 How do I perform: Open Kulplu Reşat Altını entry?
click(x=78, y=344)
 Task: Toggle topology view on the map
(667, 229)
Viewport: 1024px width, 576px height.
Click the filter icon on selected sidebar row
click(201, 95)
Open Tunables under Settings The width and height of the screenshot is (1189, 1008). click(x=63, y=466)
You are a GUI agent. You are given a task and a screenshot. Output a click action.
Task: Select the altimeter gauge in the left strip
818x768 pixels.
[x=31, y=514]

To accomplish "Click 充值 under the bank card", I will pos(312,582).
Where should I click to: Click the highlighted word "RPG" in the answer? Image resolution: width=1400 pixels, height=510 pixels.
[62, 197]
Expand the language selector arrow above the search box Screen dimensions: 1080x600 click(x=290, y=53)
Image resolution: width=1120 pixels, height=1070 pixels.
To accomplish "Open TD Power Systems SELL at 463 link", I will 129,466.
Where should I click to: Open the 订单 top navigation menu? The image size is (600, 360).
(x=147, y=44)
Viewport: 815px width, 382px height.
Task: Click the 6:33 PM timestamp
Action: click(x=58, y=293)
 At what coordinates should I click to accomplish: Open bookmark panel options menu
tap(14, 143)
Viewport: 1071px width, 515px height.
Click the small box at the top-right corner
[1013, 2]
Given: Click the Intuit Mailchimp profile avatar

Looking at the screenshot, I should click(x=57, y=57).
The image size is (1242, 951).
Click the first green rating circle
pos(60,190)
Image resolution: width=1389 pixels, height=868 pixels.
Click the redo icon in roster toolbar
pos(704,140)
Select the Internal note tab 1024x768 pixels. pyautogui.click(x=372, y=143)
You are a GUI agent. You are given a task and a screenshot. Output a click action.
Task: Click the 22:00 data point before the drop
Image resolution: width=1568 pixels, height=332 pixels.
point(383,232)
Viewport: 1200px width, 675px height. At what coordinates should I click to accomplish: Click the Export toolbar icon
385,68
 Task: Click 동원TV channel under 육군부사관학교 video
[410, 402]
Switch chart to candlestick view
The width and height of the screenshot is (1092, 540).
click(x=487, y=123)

(Required work) Could you return the complete set of entries exactly?

(Answer section)
 How do I perform: Open Kulplu Reşat Altını entry?
click(x=78, y=344)
 Task: Toggle topology view on the map
(667, 229)
Viewport: 1024px width, 576px height.
Click the filter icon on selected sidebar row
click(201, 95)
Open Tunables under Settings The width and height of the screenshot is (1189, 1008). click(x=63, y=466)
You are a GUI agent. You are given a task and a screenshot. Output a click action.
Task: Select the altimeter gauge in the left strip
818x768 pixels.
[x=31, y=514]

To accomplish "Click 充值 under the bank card", I will pos(312,582).
Where should I click to: Click the highlighted word "RPG" in the answer? Image resolution: width=1400 pixels, height=510 pixels.
[62, 197]
Expand the language selector arrow above the search box Screen dimensions: 1080x600 click(x=290, y=53)
Image resolution: width=1120 pixels, height=1070 pixels.
To accomplish "Open TD Power Systems SELL at 463 link", I will 129,466.
Where should I click to: Open the 订单 top navigation menu? The image size is (600, 360).
(x=147, y=44)
Viewport: 815px width, 382px height.
Task: Click the 6:33 PM timestamp
Action: click(x=58, y=293)
 At what coordinates should I click to accomplish: Open bookmark panel options menu
tap(14, 143)
Viewport: 1071px width, 515px height.
Click the small box at the top-right corner
[1013, 2]
Given: Click the Intuit Mailchimp profile avatar

Looking at the screenshot, I should click(x=57, y=57).
The image size is (1242, 951).
Click the first green rating circle
pos(60,190)
Image resolution: width=1389 pixels, height=868 pixels.
Click the redo icon in roster toolbar
pos(704,140)
Select the Internal note tab 1024x768 pixels. pyautogui.click(x=372, y=143)
You are a GUI agent. You are given a task and a screenshot. Output a click action.
Task: Click the 22:00 data point before the drop
Image resolution: width=1568 pixels, height=332 pixels.
point(383,232)
Viewport: 1200px width, 675px height. At what coordinates should I click to accomplish: Click the Export toolbar icon
385,68
 Task: Click 동원TV channel under 육군부사관학교 video
[410, 402]
Switch chart to candlestick view
The width and height of the screenshot is (1092, 540).
click(x=487, y=123)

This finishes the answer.